The Madoff investment scandal broke in December 2008 when former NASDAQ chairman Bernard Madoff admitted that the wealth management arm of his business was an elaborate Ponzi scheme.
Based on the information in the public domain now, it appears that on scale this is New Zealand’s equivalent to the Madoff scandal.
However, while the Ross and Madoff crimes are depressingly similar, there is a gob smacking difference in the most important part, the recovery of the stolen money afterwards by the authorities. The Madoff recovery seems to be managed in a crisp and professional manner, the Ross recovery so far seems to look so bad by comparison it is almost unbelievable.

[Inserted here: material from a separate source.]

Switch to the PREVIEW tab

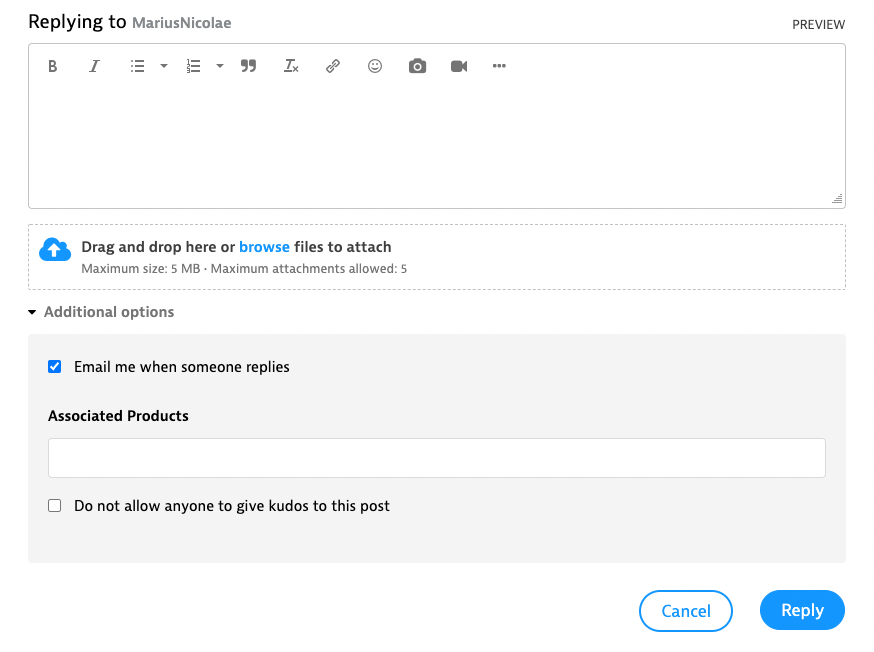pyautogui.click(x=818, y=24)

The Madoff trustee in New York (Irving Picard, the equivalent of a liquidator in NZ) states he is committed to recovering as much of the stolen money as possible, and he appears to be on track to recover nearly 100% of the money Madoff stole, or about $18 billion. Picard is committed to returning this money to the parties it was stolen from.
By comparison the Ross recovery is to date a morass of confusion and despair, well over a year after the fraud was exposed. The Ross liquidator seems so far to have shown non of the commitment or clarity of purpose exhibited by Picard. Ross investors who have lost money still have no idea what return in the dollar on their stolen investments they can expect, but expectations seem to be getting set very low. Hints in the media of about 20 cents in the dollar return may be much lower when the (expected to be massive) expenses are deducted.
The Ross investors have so far been remarkably patient, but the NZ authorities, including the RAM liquidator, must soon start to show progress comparable to the Madoff situation.